*TASK INSTRUCTIONS*. In full and without change, retype the records.

*STORED DATA*.
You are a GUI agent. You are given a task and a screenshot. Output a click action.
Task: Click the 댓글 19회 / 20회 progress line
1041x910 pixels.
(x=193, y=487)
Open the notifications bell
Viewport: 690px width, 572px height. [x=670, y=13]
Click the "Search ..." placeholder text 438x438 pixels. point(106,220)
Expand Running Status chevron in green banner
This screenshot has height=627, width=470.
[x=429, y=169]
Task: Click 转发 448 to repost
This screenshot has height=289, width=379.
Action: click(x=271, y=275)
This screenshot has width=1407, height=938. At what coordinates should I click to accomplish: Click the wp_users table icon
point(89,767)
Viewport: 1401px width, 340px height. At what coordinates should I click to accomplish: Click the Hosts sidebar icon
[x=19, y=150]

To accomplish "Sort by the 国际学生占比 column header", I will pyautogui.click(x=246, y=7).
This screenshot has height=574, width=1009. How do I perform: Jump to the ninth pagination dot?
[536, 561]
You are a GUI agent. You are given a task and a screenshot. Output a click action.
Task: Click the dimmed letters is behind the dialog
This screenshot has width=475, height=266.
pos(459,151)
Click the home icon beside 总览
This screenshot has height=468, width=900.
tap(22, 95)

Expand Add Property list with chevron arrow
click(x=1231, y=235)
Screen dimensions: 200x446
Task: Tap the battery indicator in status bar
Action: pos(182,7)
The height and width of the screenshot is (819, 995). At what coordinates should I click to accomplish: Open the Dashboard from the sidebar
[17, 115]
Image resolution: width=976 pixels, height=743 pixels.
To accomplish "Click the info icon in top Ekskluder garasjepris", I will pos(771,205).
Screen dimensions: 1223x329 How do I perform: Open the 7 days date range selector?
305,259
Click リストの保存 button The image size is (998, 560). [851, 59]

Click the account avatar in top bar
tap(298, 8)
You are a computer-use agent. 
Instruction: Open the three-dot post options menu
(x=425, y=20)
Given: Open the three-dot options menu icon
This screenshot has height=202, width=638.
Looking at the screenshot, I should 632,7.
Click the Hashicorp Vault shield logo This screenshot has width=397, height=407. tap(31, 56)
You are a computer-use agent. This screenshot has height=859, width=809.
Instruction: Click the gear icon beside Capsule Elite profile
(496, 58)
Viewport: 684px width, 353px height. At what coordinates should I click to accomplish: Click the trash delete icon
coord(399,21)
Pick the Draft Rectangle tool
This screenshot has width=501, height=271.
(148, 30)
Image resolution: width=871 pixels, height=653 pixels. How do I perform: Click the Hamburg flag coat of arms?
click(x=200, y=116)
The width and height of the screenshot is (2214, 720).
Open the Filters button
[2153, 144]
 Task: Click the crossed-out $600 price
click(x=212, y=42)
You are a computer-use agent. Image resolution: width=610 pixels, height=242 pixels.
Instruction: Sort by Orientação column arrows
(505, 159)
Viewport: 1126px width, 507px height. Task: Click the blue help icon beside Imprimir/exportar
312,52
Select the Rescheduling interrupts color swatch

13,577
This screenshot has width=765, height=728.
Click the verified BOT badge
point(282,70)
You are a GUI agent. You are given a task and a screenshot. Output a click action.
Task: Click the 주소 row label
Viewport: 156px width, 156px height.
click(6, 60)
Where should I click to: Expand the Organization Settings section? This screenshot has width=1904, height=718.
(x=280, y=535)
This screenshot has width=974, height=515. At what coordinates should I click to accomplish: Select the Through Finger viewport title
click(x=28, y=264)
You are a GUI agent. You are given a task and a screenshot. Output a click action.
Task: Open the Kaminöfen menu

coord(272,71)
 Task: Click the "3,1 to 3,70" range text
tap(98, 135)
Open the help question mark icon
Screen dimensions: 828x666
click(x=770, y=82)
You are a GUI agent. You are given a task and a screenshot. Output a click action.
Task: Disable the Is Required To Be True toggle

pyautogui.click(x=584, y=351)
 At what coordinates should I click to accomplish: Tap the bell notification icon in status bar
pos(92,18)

*COMPLETED EXERCISE*.
You are a GUI agent. You are given a task and a screenshot. Output a click action.
Task: Click the 댓글 19회 / 20회 progress line
1041x910 pixels.
(x=193, y=487)
Open the notifications bell
Viewport: 690px width, 572px height. [x=670, y=13]
Click the "Search ..." placeholder text 438x438 pixels. point(106,220)
Expand Running Status chevron in green banner
This screenshot has height=627, width=470.
[x=429, y=169]
Task: Click 转发 448 to repost
This screenshot has height=289, width=379.
Action: click(x=271, y=275)
This screenshot has width=1407, height=938. At what coordinates should I click to accomplish: Click the wp_users table icon
point(89,767)
Viewport: 1401px width, 340px height. At what coordinates should I click to accomplish: Click the Hosts sidebar icon
[x=19, y=150]

To accomplish "Sort by the 国际学生占比 column header", I will pyautogui.click(x=246, y=7).
This screenshot has height=574, width=1009. How do I perform: Jump to the ninth pagination dot?
[536, 561]
You are a GUI agent. You are given a task and a screenshot. Output a click action.
Task: Click the dimmed letters is behind the dialog
This screenshot has width=475, height=266.
pos(459,151)
Click the home icon beside 总览
This screenshot has height=468, width=900.
tap(22, 95)

Expand Add Property list with chevron arrow
click(x=1231, y=235)
Screen dimensions: 200x446
Task: Tap the battery indicator in status bar
Action: pos(182,7)
The height and width of the screenshot is (819, 995). At what coordinates should I click to accomplish: Open the Dashboard from the sidebar
[17, 115]
Image resolution: width=976 pixels, height=743 pixels.
To accomplish "Click the info icon in top Ekskluder garasjepris", I will pos(771,205).
Screen dimensions: 1223x329 How do I perform: Open the 7 days date range selector?
305,259
Click リストの保存 button The image size is (998, 560). [851, 59]

Click the account avatar in top bar
tap(298, 8)
You are a computer-use agent. 
Instruction: Open the three-dot post options menu
(x=425, y=20)
Given: Open the three-dot options menu icon
This screenshot has height=202, width=638.
Looking at the screenshot, I should 632,7.
Click the Hashicorp Vault shield logo This screenshot has width=397, height=407. tap(31, 56)
You are a computer-use agent. This screenshot has height=859, width=809.
Instruction: Click the gear icon beside Capsule Elite profile
(496, 58)
Viewport: 684px width, 353px height. At what coordinates should I click to accomplish: Click the trash delete icon
coord(399,21)
Pick the Draft Rectangle tool
This screenshot has width=501, height=271.
(148, 30)
Image resolution: width=871 pixels, height=653 pixels. How do I perform: Click the Hamburg flag coat of arms?
click(x=200, y=116)
The width and height of the screenshot is (2214, 720).
Open the Filters button
[2153, 144]
 Task: Click the crossed-out $600 price
click(x=212, y=42)
You are a computer-use agent. Image resolution: width=610 pixels, height=242 pixels.
Instruction: Sort by Orientação column arrows
(505, 159)
Viewport: 1126px width, 507px height. Task: Click the blue help icon beside Imprimir/exportar
312,52
Select the Rescheduling interrupts color swatch

13,577
This screenshot has width=765, height=728.
Click the verified BOT badge
point(282,70)
You are a GUI agent. You are given a task and a screenshot. Output a click action.
Task: Click the 주소 row label
Viewport: 156px width, 156px height.
click(6, 60)
Where should I click to: Expand the Organization Settings section? This screenshot has width=1904, height=718.
(x=280, y=535)
This screenshot has width=974, height=515. At what coordinates should I click to accomplish: Select the Through Finger viewport title
click(x=28, y=264)
You are a GUI agent. You are given a task and a screenshot. Output a click action.
Task: Open the Kaminöfen menu

coord(272,71)
 Task: Click the "3,1 to 3,70" range text
tap(98, 135)
Open the help question mark icon
Screen dimensions: 828x666
click(x=770, y=82)
You are a GUI agent. You are given a task and a screenshot. Output a click action.
Task: Disable the Is Required To Be True toggle

pyautogui.click(x=584, y=351)
 At what coordinates should I click to accomplish: Tap the bell notification icon in status bar
pos(92,18)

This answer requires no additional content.